Historian: William Hinton

william hintonHistorian: William Hinton

Lived: 1919-2004

Nationality: American

Profession(s): Agronomist, farmer, writer

Books: Fanshen (1966), Shenfan (1983)

Perspective: Marxist

William Hinton was born in Chicago in 1919. His father was a lawyer who committed suicide when Hinton was young, his mother an innovative teacher who founded the elementary school that Hinton later attended. He went on to study at Harvard and Cornell, graduating with a science degree in agronomy and animal husbandry.

In 1947 Hinton, a member of a United Nations relief program, was sent to Guomindang-controlled Hubei province to assist and train Chinese farmers.

Hinton was so appalled at the level of government corruption under the Nationalists that he soon crossed into Shanxi, a region controlled by the communists. There he remained until 1953, living and working in the village of Long Bow and experiencing the communist land reforms of the early 1950s. Hinton was a prolific note taker who chronicled these dramatic changes, without shying away from lurid or painful details.

Returning to the United States at the height of McCarthyism, Hinton’s notes were seized and he was questioned by the Federal Bureau of Investigation. For years Hinton was excluded from many jobs, while he undertook costly legal battles to have his notes returned. When they were returned several years later, Hinton wrote the classic Fanshen: A Documentary of Revolution in a Chinese Village.

Though undoubtedly sympathetic to the revolution, Fanshen was by no means communist propaganda. Hinton describes the condition of the people, the complex nature of change and changing relationships, and the positive and negative effects the revolution had on Long Bow. Fanshen (the word means to ‘turn over and start anew’) proved popular with both researchers and general readers, selling more than half a million copies worldwide.

Hinton retained his faith in socialism, even after the horrors of the Great Leap Forward became known. He returned to China in the 1960s and in 1983 published Shenfan, a study of the evolution of Long Bow since his first book. Disillusioned by rising capitalism in China, Hinton later moved to Mongolia, where he trained and worked alongside local farmers until his death, age 85.

Quotations

“The gentry of Long Bow – the landlords, the rich peasants, the clan elders, the overseers of temples and the managers of religious groups – would not have been considered ‘well off’ in any Western land. Their lives were luxurious only in contrast to the absolute poverty and near starvation of the great mass of the people. They did not live in palaces. They enjoyed none of the conveniences of modern life.”

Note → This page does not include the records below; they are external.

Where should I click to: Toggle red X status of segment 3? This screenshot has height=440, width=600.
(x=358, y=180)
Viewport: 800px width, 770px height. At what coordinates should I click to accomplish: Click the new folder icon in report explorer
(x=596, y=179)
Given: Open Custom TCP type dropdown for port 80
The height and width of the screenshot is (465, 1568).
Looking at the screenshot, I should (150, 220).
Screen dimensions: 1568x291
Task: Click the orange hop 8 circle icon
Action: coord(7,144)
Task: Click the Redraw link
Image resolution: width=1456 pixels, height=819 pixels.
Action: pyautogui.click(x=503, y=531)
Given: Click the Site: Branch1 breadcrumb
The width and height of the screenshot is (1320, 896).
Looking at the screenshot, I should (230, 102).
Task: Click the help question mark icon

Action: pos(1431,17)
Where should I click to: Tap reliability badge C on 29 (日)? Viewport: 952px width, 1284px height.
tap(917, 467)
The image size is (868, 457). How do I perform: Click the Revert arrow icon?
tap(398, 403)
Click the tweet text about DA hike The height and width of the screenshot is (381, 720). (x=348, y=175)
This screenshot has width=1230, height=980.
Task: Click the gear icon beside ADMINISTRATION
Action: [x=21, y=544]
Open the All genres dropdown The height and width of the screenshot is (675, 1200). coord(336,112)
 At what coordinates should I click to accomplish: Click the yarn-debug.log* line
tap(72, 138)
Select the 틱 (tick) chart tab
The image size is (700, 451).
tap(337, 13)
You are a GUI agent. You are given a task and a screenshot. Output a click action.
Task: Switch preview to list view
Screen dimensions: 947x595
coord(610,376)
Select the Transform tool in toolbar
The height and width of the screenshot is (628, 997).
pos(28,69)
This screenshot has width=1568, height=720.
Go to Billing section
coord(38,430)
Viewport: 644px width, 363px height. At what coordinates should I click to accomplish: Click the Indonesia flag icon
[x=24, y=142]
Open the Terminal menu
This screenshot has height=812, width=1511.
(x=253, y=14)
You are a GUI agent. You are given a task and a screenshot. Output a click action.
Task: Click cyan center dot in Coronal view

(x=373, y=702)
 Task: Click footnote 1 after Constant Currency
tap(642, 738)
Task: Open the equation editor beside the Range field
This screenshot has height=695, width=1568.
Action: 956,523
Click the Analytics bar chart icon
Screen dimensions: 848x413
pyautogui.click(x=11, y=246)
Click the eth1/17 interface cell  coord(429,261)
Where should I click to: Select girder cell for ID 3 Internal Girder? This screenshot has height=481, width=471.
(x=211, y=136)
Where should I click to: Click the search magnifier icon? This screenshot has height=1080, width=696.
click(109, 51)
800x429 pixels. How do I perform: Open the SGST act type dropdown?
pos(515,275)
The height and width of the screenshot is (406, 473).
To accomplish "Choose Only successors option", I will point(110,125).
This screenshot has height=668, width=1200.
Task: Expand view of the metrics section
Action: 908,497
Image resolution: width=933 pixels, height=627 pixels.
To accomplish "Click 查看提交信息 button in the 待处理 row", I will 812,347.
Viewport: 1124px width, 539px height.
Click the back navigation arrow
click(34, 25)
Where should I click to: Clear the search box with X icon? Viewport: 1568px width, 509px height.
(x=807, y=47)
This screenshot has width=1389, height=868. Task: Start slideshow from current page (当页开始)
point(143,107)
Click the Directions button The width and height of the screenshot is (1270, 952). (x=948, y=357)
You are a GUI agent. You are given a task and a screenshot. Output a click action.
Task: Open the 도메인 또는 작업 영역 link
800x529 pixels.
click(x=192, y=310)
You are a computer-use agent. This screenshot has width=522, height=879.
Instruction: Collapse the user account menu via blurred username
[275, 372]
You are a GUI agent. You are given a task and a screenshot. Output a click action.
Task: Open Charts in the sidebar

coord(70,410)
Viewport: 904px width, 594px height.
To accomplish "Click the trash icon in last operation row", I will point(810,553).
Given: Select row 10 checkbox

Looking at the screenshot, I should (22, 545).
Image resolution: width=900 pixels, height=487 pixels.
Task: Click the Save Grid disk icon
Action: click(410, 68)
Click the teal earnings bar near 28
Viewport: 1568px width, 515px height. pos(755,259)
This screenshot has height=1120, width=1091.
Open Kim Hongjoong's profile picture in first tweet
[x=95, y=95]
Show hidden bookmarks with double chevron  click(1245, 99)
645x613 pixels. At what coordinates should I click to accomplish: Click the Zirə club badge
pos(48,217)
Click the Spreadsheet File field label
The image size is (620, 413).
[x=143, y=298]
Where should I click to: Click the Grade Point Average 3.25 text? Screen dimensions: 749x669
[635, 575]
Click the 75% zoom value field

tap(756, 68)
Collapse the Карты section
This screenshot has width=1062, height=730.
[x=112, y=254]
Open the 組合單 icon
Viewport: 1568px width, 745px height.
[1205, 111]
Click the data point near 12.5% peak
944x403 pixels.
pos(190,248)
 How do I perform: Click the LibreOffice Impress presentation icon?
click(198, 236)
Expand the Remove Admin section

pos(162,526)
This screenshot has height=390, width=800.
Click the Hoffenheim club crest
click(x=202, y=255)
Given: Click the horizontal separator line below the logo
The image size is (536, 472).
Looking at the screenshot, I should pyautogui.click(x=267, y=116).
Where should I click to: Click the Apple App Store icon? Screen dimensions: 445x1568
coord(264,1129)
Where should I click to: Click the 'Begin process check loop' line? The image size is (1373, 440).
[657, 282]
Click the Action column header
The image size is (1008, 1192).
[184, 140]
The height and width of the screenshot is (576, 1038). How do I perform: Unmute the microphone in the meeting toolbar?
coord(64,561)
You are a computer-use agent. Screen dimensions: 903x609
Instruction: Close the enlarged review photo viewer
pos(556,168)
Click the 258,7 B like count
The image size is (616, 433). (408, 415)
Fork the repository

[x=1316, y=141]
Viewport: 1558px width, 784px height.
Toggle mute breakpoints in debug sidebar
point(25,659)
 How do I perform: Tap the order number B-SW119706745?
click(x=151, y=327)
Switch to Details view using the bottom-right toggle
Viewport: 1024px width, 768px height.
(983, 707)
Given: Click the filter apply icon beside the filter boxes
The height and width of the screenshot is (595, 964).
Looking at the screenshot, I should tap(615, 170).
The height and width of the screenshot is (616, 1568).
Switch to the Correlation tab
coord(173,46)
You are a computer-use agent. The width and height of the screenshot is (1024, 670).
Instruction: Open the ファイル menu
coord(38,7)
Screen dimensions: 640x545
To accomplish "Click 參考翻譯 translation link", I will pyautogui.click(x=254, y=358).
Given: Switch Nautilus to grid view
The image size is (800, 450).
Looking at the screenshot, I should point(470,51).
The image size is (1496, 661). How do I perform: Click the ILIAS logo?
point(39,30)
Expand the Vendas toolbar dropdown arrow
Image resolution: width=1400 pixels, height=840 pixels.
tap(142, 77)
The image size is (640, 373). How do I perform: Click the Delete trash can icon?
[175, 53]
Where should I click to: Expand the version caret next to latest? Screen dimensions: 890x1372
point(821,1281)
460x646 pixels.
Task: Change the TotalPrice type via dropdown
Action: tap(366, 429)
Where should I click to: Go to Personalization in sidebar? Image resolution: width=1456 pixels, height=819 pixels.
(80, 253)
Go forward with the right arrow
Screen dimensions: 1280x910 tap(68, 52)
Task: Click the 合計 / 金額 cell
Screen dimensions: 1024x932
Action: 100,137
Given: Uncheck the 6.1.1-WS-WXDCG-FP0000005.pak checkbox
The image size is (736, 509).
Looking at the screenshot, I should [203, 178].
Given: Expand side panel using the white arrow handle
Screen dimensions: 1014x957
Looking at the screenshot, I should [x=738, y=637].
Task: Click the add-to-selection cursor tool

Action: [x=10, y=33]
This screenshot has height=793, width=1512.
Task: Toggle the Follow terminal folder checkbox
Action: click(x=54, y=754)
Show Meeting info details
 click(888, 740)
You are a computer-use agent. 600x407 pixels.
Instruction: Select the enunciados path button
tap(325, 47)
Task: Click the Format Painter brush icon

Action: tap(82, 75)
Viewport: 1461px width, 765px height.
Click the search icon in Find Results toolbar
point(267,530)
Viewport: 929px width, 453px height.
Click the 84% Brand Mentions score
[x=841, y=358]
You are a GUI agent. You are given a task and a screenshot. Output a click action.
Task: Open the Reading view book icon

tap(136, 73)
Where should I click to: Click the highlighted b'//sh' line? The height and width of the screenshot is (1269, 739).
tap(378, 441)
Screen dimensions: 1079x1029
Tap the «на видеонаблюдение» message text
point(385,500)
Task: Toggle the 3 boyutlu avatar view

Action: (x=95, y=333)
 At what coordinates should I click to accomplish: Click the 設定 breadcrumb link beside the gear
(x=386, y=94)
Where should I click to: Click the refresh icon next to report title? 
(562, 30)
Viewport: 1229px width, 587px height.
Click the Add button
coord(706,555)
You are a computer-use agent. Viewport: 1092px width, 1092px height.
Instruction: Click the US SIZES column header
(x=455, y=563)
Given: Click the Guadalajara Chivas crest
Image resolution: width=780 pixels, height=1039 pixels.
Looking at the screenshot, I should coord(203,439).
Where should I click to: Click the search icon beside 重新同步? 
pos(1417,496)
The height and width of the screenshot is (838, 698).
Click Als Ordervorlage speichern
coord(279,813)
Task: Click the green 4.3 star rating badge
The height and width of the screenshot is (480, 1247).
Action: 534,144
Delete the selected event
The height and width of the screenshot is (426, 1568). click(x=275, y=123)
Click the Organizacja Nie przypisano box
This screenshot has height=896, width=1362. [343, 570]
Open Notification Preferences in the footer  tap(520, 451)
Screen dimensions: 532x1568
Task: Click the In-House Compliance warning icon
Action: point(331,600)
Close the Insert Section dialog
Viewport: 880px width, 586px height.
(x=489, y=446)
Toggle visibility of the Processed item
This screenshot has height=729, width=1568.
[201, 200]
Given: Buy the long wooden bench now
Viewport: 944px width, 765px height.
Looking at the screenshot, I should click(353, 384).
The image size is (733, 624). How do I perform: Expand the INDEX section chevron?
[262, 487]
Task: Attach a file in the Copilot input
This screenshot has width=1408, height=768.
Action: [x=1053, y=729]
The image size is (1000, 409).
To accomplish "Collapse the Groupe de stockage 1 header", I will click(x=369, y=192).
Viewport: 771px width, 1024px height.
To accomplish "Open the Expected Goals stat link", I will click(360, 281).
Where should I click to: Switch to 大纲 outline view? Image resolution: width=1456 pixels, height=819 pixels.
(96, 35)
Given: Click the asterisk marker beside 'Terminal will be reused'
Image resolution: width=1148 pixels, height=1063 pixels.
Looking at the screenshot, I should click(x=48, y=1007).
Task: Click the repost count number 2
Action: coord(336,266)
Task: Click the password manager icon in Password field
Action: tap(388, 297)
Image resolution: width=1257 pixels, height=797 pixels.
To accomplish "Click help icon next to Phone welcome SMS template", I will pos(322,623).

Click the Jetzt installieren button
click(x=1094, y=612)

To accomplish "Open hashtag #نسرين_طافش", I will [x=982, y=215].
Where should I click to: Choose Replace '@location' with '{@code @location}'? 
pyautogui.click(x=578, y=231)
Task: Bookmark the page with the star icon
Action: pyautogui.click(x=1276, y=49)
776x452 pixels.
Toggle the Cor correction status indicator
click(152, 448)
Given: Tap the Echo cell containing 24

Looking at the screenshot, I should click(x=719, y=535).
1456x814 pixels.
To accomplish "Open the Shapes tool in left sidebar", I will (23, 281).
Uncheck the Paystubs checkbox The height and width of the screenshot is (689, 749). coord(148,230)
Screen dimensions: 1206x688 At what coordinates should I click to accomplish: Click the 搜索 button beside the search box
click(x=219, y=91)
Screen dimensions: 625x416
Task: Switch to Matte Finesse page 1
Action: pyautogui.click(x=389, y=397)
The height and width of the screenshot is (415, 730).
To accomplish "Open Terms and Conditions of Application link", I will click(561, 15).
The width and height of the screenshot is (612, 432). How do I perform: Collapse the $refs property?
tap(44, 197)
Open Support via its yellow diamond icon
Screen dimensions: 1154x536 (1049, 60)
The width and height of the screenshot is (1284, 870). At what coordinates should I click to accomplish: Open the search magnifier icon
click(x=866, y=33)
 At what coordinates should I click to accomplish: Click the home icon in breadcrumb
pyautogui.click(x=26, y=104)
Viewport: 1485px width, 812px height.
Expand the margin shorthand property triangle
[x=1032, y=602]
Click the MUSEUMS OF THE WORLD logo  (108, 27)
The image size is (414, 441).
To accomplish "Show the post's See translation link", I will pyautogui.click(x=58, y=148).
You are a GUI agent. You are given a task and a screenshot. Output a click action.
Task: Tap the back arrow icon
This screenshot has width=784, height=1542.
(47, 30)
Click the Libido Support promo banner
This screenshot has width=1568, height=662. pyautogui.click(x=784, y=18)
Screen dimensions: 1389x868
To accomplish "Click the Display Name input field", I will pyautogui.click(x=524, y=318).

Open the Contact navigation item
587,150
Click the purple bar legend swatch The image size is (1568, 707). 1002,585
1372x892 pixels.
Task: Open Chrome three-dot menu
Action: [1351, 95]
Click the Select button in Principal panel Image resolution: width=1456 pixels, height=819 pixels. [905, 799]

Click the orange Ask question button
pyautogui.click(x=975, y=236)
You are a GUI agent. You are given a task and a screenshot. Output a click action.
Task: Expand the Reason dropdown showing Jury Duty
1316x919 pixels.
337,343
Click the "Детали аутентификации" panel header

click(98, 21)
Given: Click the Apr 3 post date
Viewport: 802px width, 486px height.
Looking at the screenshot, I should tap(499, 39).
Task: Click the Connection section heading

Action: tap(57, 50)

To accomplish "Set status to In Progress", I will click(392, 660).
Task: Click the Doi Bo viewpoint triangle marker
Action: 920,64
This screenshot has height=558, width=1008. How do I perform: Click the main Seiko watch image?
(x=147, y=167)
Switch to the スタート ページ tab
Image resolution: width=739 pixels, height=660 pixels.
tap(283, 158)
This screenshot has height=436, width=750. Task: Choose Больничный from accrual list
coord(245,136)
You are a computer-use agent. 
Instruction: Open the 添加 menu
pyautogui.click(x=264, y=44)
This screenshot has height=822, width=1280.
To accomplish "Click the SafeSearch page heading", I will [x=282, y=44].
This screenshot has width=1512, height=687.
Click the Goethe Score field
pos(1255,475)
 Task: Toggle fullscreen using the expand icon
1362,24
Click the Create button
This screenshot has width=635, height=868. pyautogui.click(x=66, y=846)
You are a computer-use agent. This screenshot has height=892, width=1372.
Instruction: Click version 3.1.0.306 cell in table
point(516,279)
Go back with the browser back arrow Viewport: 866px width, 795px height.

“A few poor peasant women in Long Bow, the wives of leading revolutionary cadres, organised a Women’s Association where they could voice their own bitterness against the traitors, encourage their sisters to do likewise and thus bring to the village gatherings the strength of ‘half of China’, as enlightened women liked to call themselves. But the women found as they organised, attended meetings and entered into public life that they met more and more opposition from the men, particularly the men from their own households. The activities of the Women’s Association created a domestic crisis in many a family. Many young wives who nevertheless insisted on going to meetings were badly beaten up when they got home.”

“‘The point is’, said Ts’ai, ‘that only through hot argument can we get at the truth. Real democracy means speaking out one’s own opinion. Only when we ourselves understand this can we lead others to understand and use democracy.'”

“I often thought what hardship it must be for such a woman to live the life of a spartan revolutionary cadre in the bleak North China countryside… Yet she seemed to pay no attention whatsoever to cold, fatigue, lice, fleas, coarse food, or the wooden planks that served as her bed. For her this was all a part of ‘going to the people’ who alone, once they were mobilised, could build the new China of which she dreamed.”